[Opening Document excerpt section]

Dungeons and Dragon’s inventor E.Gary Gygax hated this rule, but players of D&D reveled in having a die-roll that killed with a single hit, allowing for frequent David and Goliath moments to replay in our stories and memories forever. . The chance for this was 1 in 200 , but when one considers the number of attack rolls about every other game included one such perfect hit. But only rarely was this result critical to the outcome of the night’s gaming.
Every so often in real Warfare, a charge by a small group routed a larger group. Somewhat more often a very small group of defenders frustrated much more numerous attackers. I can understand
how the 101st held out in Bastogne. I WILL NEVER UNDERSTAND, how the 7th Armored held an entire Army out of St Vith for the better part of a week. Thus to me, the historical course of the Battle of the Bulge is a wargaming outlier.
The confederate Victory at Chancellerville is possible under the rules of wargames that simulate the battle, but the historical result seems to hinge on the Union Commander first having a failure of nerve and ordering a premature retreat and then being temporarily disabled for at least a game turn. While Lee gets a lot of credit for his his audacity and quick reactions to union moves, his degree of sucess is very much an outlier
James Dunnigan once said that the most basic test of your wargame design was whether the historical result was possible. It did not have the be the usual, expected or even most likely result; but if your game did not allow it, the design had failed (at least, as something claiming to be an historically-based game).

[Closing Document excerpt section]

- Exercise goal -
According to the wargaming excerpt, what did James Dunnigan call the most basic test of a wargame design? You can ignore the listing.

[Opening Material provided section]

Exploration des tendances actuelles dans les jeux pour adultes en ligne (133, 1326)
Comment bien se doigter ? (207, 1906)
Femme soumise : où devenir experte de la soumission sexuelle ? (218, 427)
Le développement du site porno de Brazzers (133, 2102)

[Closing Material provided section]

- Written response -
Whether the historical result was possible.